Learn from our mistakes: Protect the integrity of your inflatable pool by keeping pets who like to scratch away!
Getting the Water In and Out
Hoses: A clean, potable hose is needed to put fresh, safe water into your birth pool. Those designed to be drinking water safe are appropriate because they are free of lead and other harmful chemicals. You will be filling your tub from either a sink faucet or shower head, so measure before you buy to get the right length.
Camco TastePURE Drinking Water Hose 25′, $9.97, www.amazon.com
Adapters: You will need a hose adapter for your shower or faucet. These are a couple of dollars and can be purchased online or in hardware stores. Every faucet is different. Please do a trial run in plenty of time to reorder if needed.
Dechlorinating filter: Occasionally, my clients are concerned about the chlorine content of their water, especially if they are getting water from the city (not well water). If this is a concern for you, dechlorinating water filters for your shower can be purchased here for around $40.00 and kept in place for chlorine-free showers.
Water pump: For removing the water from your tub after your birth, you have various options. Pumps can be external (connects to the hose outside of the pool) or submersible. External pumps are least expensive, but very loud. The EcoPlus Eco 396 Submersible Pump, $22.44, www.amazon.com, is an affordable option and comes with multiple adaptors for various hose fittings. You will need a second length of hose to go from the pump to wherever the water will be disposed.

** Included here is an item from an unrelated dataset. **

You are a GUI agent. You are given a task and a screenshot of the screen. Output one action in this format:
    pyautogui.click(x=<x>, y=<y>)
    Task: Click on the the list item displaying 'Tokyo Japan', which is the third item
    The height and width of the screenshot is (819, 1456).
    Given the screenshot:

OUR FAVORITE: The two-way siphon. These devices, designed to empty and refill aquariums, are the ultimate for home birth with an inflatable tub. These allow you to remove cool water from the tub and replace with warmer water from the faucet throughout labor. No more messy bailing with buckets and boiling pots of water on the stove. When you want to remove water from the pool, you simply flip the switch near the faucet connection and turn on the water, creating a siphon and sending water down the drain.
Python No Spill Clean and Fill Aquarium Maintenance system-25 ft, $39.99, www.amazon.com
Another great pump that has been used: https://www.amazon.com/Pump-Marvel/dp/B0742HFT37/ref=sr_1_1?keywords=pump+marvel&qid=1552672732&s=gateway&sr=8-1
- Towels. So, so many towels.
- Floating thermometer
- Debris removal net. (hint: Solo or styrofoam cup with holes punched in the bottom work in a pinch)
- A provider who is comfortable with water birth
You are finally ready to bring your baby into the world in this gentle, lovely way. Remember that not every person ends up delivering in the water. Your midwife may ask you to get out of the tub for some complications or you may decide in labor that you need a change of scenery. If you are planning a hospital birth, you may still like having a tub at home for labor before you go in. Happy birthing!